What's missing is recognition that the FFEL program has become so highly dependent on government subsidies and government guarantees that in many ways it's more of the big government program than even the Direct Loan program which competitively contracts out many of its functions -- including loan collection -- to private entities.

In addition, a closer look at the data reveal that there are only very slight differences between the government's loan programs when looking at the lifetime default rates of borrowers who have taken out federally subsidized Stafford Loans, Unsubsidized Stafford Loans, and PLUS Loans, the latter which go to parents and graduate students.

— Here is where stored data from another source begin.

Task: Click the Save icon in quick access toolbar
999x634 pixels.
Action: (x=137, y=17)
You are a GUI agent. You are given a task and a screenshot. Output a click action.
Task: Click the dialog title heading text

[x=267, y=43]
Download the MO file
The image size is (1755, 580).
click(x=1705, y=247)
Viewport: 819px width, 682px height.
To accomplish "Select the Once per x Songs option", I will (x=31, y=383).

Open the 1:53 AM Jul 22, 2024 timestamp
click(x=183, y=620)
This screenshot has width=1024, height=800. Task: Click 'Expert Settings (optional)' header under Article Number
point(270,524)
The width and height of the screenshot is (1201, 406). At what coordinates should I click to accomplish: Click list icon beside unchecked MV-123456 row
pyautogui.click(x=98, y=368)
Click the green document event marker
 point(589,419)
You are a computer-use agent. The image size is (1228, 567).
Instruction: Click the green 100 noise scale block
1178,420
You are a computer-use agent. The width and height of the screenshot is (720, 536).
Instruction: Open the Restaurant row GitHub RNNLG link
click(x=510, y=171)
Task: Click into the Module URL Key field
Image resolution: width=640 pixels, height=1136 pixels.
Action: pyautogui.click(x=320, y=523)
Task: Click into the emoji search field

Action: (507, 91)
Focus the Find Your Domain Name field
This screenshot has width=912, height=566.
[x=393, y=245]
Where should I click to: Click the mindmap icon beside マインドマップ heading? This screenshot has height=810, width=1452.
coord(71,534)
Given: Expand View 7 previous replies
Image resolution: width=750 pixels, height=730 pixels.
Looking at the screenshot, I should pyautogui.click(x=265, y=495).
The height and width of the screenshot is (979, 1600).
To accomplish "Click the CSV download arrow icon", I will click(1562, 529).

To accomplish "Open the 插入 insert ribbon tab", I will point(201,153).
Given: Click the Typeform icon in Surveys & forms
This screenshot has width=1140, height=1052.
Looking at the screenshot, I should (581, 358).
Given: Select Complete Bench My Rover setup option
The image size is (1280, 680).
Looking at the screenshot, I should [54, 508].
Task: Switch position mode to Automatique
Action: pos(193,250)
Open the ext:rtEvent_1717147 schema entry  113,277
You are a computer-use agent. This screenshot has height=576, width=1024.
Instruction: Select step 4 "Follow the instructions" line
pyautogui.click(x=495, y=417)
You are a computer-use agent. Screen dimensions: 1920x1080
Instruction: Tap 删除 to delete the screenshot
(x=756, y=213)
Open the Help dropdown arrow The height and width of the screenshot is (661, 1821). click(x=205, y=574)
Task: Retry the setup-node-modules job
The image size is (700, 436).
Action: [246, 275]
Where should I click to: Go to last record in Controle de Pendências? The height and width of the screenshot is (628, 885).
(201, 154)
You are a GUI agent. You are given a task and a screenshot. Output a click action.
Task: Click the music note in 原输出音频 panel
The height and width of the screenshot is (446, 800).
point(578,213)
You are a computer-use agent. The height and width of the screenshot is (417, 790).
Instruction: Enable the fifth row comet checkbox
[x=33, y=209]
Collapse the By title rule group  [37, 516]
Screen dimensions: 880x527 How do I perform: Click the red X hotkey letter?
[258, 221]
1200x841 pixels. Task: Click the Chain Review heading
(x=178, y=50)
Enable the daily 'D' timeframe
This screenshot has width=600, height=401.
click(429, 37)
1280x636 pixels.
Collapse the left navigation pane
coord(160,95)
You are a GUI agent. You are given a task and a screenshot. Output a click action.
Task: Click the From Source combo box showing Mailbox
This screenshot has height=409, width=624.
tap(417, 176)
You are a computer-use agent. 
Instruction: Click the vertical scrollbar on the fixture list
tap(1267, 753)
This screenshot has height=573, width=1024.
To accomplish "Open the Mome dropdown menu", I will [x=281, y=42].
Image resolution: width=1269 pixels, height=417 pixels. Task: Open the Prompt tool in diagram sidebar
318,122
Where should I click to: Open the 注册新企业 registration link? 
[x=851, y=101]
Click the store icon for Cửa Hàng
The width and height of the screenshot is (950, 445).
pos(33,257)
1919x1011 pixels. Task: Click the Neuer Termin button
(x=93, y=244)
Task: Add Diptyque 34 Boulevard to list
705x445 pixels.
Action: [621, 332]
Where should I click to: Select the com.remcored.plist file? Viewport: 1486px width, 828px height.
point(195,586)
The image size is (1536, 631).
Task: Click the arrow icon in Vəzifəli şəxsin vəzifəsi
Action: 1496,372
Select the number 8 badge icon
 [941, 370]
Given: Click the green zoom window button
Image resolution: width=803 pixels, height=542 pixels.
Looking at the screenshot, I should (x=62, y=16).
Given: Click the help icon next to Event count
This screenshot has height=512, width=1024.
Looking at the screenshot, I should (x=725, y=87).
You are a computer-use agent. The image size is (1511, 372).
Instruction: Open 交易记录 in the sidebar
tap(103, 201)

Why then are the overall lifetime,default rates in the Direct Loan program going up? The data shows that the problems reside in the Direct Loan Consolidation program, in which borrowers refinance and shift their loans into direct lending in order to take advantage of the more generous repayment terms available in that program as opposed to FFEL program.

The Education Department projects that nearly one-third of borrowers with Direct Consolidation Loans are expected to default on their debt in the 2007 fiscal year, compared to 13.3 percent of borrowers who refinance in the bank-subsidized program. And the data (see chart) shows that there has been a surge in defaults in the Direct Loan Consolidation refinancing program. In 2006, just 13.6 percent of borrowers with direct consolidation loans defaulted. In 2007, 32.9 percent of borrowers with Direct Consolidation Loans are projected to default.

So what's really going on here? Stephen Koff, the Washington bureau chief of The Cleveland Plain Dealer, has the answer.

In a timely article, Mr. Koff writes of an increasingly popular practice among student loan guarantee agencies known as "dumping," in which the guarantors unload bad debt -- FFEL loans that have become uncollectable -- to the government through the direct consolidation loan program. In other words, after the agencies determine that they can't get another penny from the debtors, they persuade the borrowers to take on "a new government loan, issued under the federal Direct Loan program." Not only does the guarantor get to wipe the bad debt off of its books, but it collects a generous fee from the government -- until recently 18.5 percent of the loan balance -- and gets to make the Direct Loan program look bad to boot.

Now, it's not necessarily bad public policy to give borrowers who have defaulted on their loans a second chance to rehabilitate themselves through direct lending, which unlike FFEL, offers them the chance to repay their loans as a percentage of their income. The problem is that some guarantors appear to have overused the process and abused it by dumping loans that borrowers clearly can't or won't repay.

According to Mr. Koff, the practice accounted for 46 percent of the industry's so-called default recoveries in 2004 and 45 percent in 2005 -- 'recoveries' because on paper, the industry can claim it recovered the debt, even though it merely rolled it into a new government loan."

Meanwhile, a large proportion of these borrowers end up defaulting on their new direct consolidation loans. Department officials have determined that between 1995 and 2005, about 34 percent of these borrowers redefaulted, costing taxpayers as much as $400-million that might never be collected. In his article, Mr. Koff says that some in the Department believe the problem is only getting worse. One Department analyst he talked to "says that over the long-term life of these loans, the default rate could approach 60 percent."

So in reality, the root of the problem is not inefficient government bureaucrats -- once again, it's loan industry officials feeding at the trough of overly generous government subsidies. Nevermind the harm done to loan borrowers and taxpayers.

Never underestimate the student loan industry. They create a problem and then blame the government for it. Talk about having your cake and eating it too.